To do: Your reply should be a single number, the count of lines in the records that contain the string "label".

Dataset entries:
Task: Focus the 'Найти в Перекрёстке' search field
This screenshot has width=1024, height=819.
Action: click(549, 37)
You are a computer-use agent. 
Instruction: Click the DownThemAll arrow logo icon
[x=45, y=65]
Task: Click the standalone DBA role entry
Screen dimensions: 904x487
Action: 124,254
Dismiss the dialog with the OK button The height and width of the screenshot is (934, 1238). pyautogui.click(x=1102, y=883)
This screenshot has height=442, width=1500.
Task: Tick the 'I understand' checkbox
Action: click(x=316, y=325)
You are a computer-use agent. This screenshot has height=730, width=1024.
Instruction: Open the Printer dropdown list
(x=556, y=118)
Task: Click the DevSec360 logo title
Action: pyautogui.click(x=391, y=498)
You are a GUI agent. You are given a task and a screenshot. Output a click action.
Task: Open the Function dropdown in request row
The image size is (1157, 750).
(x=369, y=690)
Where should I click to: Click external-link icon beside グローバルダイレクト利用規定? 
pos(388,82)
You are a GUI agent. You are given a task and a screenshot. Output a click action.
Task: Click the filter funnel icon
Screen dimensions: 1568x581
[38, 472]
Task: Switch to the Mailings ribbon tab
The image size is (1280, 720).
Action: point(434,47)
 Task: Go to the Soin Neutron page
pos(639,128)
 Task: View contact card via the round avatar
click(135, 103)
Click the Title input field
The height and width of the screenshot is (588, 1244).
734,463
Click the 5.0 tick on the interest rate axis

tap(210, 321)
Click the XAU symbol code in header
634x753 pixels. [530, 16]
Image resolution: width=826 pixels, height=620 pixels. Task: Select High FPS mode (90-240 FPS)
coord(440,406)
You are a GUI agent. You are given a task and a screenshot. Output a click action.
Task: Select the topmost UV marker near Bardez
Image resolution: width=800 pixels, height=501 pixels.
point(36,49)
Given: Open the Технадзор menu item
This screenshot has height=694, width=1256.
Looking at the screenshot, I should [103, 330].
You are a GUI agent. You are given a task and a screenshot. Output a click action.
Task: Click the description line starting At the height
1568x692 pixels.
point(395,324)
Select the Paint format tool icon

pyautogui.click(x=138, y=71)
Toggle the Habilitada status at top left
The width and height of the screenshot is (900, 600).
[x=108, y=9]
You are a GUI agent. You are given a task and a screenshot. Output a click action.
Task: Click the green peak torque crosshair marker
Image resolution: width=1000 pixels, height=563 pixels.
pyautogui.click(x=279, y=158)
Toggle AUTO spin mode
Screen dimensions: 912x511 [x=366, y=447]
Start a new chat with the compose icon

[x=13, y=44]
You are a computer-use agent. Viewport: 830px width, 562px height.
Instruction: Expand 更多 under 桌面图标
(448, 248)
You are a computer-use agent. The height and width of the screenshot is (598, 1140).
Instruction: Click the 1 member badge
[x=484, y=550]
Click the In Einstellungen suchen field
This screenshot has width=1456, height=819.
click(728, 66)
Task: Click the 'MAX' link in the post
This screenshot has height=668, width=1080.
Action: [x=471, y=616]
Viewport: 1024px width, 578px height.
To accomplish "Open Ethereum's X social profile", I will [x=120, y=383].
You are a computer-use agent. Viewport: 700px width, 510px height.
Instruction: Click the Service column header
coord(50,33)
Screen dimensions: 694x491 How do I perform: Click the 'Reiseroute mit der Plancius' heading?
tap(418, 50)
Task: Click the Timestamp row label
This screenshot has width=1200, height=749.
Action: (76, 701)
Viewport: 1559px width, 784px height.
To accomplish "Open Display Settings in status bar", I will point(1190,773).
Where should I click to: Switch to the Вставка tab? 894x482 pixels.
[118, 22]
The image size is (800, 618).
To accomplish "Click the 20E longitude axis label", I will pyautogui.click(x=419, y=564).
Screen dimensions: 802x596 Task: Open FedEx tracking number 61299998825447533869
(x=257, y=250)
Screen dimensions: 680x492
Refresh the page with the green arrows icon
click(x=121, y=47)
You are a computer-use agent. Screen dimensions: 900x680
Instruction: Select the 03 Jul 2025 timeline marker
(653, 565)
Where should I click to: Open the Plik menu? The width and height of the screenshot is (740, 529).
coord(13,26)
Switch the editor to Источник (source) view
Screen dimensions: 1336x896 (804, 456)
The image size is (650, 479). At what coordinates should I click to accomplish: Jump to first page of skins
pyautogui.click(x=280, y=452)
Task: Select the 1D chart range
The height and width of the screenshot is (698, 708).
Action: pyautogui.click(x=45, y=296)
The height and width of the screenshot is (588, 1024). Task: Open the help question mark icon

Exercise solution: 2